Have you recently developed severe facial pain, or had severe intermittent pain for a long while and finally been diagnosed with trigeminal neuralgia?
It’s likely that you’d never heard of the condition before and perhaps your GP may not have given you much information about it. You are no doubt worried about what your illness means and may be feeling overwhelmed by some of the things you have been reading.
Having a rare condition can mean that family, friends and colleagues don’t understand what you are going through. It’s not just because of the unpredictability of your pain – sometimes, the medication you take to control it may have side effects.
You are probably wondering how TN will further affect you and how you will be able to cope with the pain in different life situations. You will no doubt be asking yourself which circumstances will make it worse, what will trigger another attack, where can you find peaceful space if you want to be alone to deal with an attack. Also what to do when others around you are concerned for you but aren’t dealing very well with your distress (or their own at seeing you in pain!).
It’s important to know that just as we all respond differently to pain, our bodies can respond differently to the medicines you’ve been prescribed for your TN. There isn’t a ‘one-size-fits-all’ medical regime and it could take a while before the correct medicine is found for you. Even if you are lucky and the first prescribed drug works well, you will still probably need a period of adjustment. Many of us need to take time out from work to adjust to medication and need to rely on other family members to take over for a while those things that keep our homelife running smoothly. (And sometimes it can be hard for us to admit that we need help, or to find the courage to ask for the time out that we may require)
So, how can the Trigeminal Neuralgia Association UK help you? The fact that you are reading this page means that you have found our website and will notice that we have a Members’ area. By joining you will have access to even more helpful information about what we do and how we are able to offer additional support through interaction with healthcare professionals. ( Join online here.) You will also find an extensive Question and Answer section there, however in the meantime, below are some of the Q & A that may be of immediate concern to you.
Q Will it go away again?
A Yes but unfortunately it will return, however, medication can alleviate or even stop the pain.
Q What will I tell my children?
A See the section on our website entitled Children and young people with TN which can be found under the heading About TN.
Q Will I go into remission and for how long?
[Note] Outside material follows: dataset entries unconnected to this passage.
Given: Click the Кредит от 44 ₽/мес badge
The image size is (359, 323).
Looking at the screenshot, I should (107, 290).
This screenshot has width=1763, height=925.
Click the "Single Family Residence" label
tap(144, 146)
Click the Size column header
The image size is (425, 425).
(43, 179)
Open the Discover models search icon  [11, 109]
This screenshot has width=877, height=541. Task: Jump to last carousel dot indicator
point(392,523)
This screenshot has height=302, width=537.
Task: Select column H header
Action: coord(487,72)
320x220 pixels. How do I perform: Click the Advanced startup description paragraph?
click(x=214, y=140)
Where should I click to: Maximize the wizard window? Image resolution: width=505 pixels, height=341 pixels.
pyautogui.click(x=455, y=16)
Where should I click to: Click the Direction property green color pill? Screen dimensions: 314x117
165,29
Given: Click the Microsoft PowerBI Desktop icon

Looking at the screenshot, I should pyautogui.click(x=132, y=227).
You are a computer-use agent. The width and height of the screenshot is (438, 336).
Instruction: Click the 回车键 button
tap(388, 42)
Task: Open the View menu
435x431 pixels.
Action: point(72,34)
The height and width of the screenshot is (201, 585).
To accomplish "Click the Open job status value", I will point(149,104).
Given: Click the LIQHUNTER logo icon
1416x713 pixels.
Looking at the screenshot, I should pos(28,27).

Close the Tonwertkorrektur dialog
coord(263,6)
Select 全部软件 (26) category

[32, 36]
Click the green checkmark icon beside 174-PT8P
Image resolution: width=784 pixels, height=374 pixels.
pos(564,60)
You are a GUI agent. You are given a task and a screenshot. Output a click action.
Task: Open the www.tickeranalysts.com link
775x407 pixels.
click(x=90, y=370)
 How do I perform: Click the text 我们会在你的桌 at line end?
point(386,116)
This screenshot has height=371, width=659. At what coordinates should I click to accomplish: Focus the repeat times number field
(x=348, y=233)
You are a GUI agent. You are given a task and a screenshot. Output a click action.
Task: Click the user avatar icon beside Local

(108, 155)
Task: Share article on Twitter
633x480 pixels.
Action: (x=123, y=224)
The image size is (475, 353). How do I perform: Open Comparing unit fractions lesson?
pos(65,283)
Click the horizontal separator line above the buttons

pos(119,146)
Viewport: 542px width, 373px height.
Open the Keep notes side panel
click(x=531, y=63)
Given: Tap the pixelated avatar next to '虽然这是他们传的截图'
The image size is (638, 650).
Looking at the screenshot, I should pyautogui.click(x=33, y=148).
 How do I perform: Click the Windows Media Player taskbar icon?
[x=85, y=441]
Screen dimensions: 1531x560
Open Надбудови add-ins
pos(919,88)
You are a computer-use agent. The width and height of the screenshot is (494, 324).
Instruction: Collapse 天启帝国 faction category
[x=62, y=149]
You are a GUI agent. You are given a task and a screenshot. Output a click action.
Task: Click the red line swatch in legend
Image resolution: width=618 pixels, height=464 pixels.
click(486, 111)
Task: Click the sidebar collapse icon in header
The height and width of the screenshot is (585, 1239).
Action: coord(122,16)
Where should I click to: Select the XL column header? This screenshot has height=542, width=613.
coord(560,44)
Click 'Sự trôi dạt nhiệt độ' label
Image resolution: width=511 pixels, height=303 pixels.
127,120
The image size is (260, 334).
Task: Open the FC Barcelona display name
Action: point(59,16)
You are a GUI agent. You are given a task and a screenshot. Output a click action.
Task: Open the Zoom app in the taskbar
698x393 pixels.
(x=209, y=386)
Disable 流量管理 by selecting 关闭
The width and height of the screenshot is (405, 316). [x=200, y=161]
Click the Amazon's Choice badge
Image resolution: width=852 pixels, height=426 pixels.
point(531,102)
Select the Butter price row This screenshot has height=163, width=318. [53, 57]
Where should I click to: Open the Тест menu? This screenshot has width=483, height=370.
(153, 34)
A Classic TN is an intermittent condition and therefore there will be periods when you are without either pain or the need for medication. Periods of remission can last for weeks or months and in some cases even longer.
Q Can I still drive?
A Where your ability to drive is affected by your pain or the effects of medication, then you would be wise to consider whether it is safe to do so. The DVLA does not require notification of TN. (Members see Fact Sheet 4)
Q Should I tell my employer?
A Yes, if it means it is difficult to do your job or you are having to take time off because of TN. Most employers will not understand what TN is or how it affects you unless you explain it to them. Ask how they can help you to do your job on those occasions when you suffer an attack or are dealing with the effects of medication. (Members see Fact Sheet 2)
Our teams of Helpline Supporters (who are all TN sufferers) and Medical Advisory Board (who are TN experts) are here to answer these and other questions. We can help you find answers where possible and guide you through these early days.
However, although we don’t have all the answers, our supporters have time to talk to you and a great deal of experience – they will work with you to help you determine what course of action will be best. We are only a phone call and email away. There may also be a Local Support Group near to you where you can meet other sufferers and not feel isolated or alone. Professor Zakrzewska’s book, ‘Insights’ – available through our online shop – is an invaluable resource and is a mine of information with facts and figures about medicines, other treatments and all things TN.
TN can be a life-changing condition, but we are all different – it’s important to remember that whatever you have read or heard about Trigeminal Neuralgia may not happen to you and there are many ways you can put things into place and make a few changes to ensure that you are in charge of your condition and not the other way around.